_What is being asked_.
Output only the entries, exactly as given, without the pictures.

*** Opening of Records shown ***

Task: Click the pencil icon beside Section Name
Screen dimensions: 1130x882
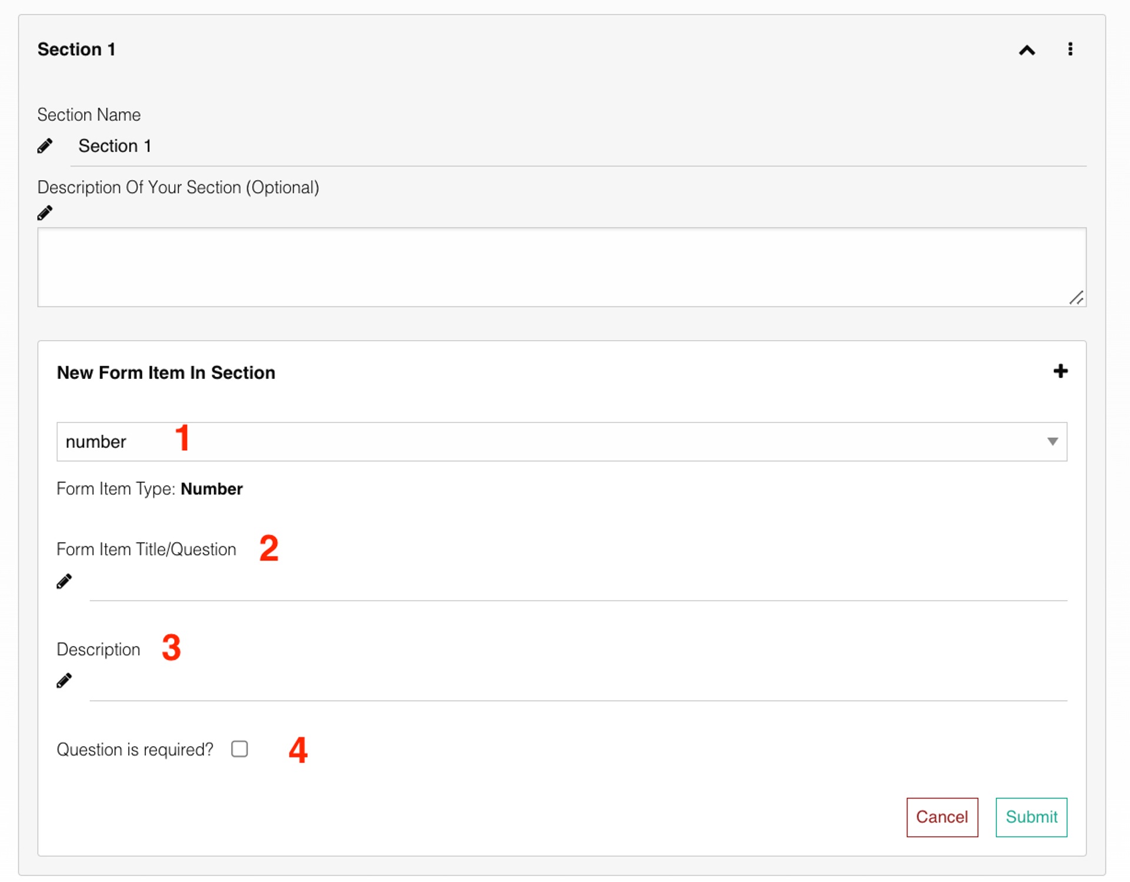Action: click(45, 146)
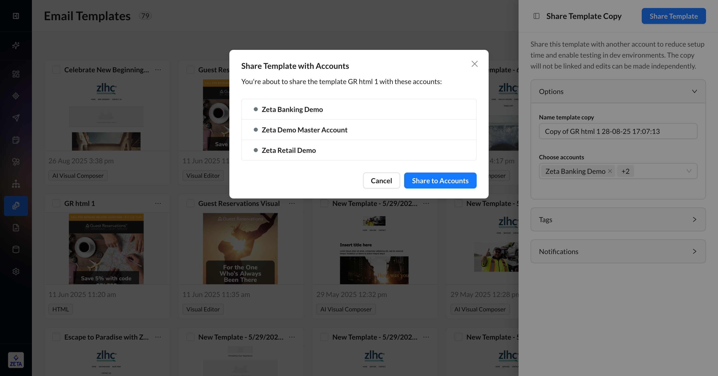Screen dimensions: 718x376
Task: Open the database cylinder sidebar icon
Action: [x=16, y=249]
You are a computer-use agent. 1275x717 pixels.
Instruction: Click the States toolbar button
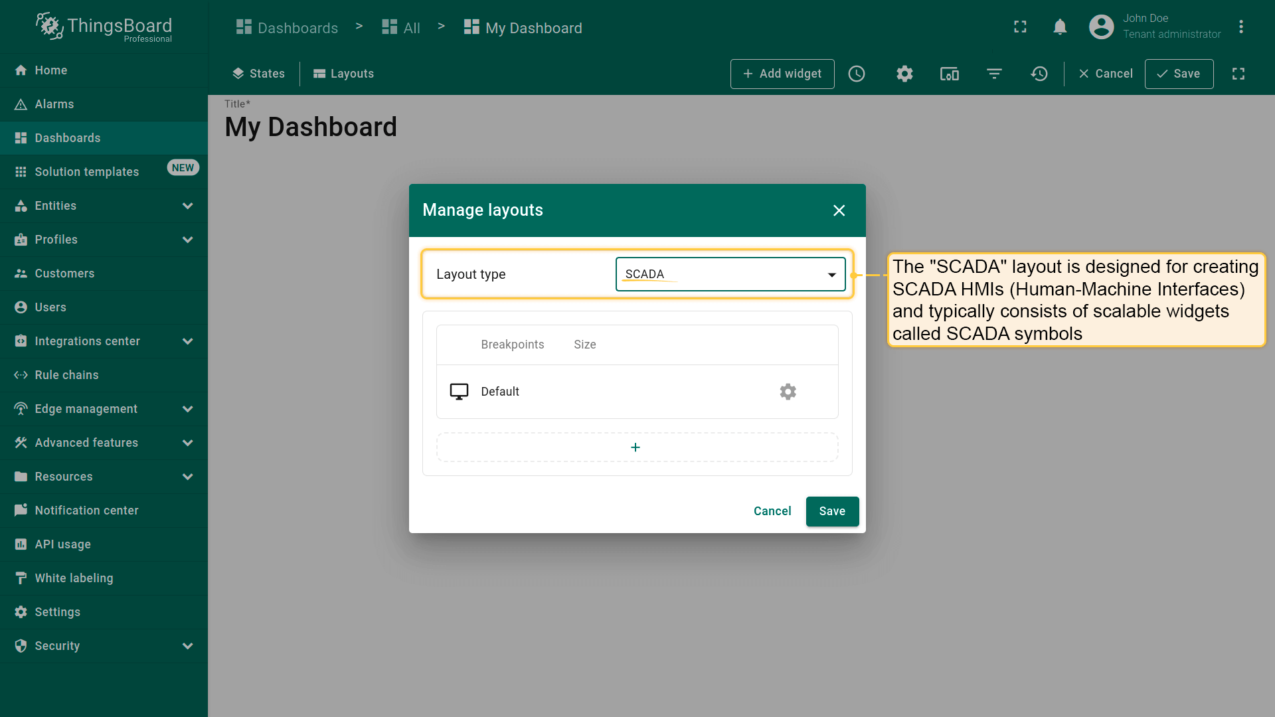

*** Close of Records shown ***

_Written reply_.
Task: Click the pencil icon beside Section Name
Screen dimensions: 1130x882
Action: click(45, 146)
Screen dimensions: 718x376
Task: Open the database cylinder sidebar icon
Action: [x=16, y=249]
You are a computer-use agent. 1275x717 pixels.
Instruction: Click the States toolbar button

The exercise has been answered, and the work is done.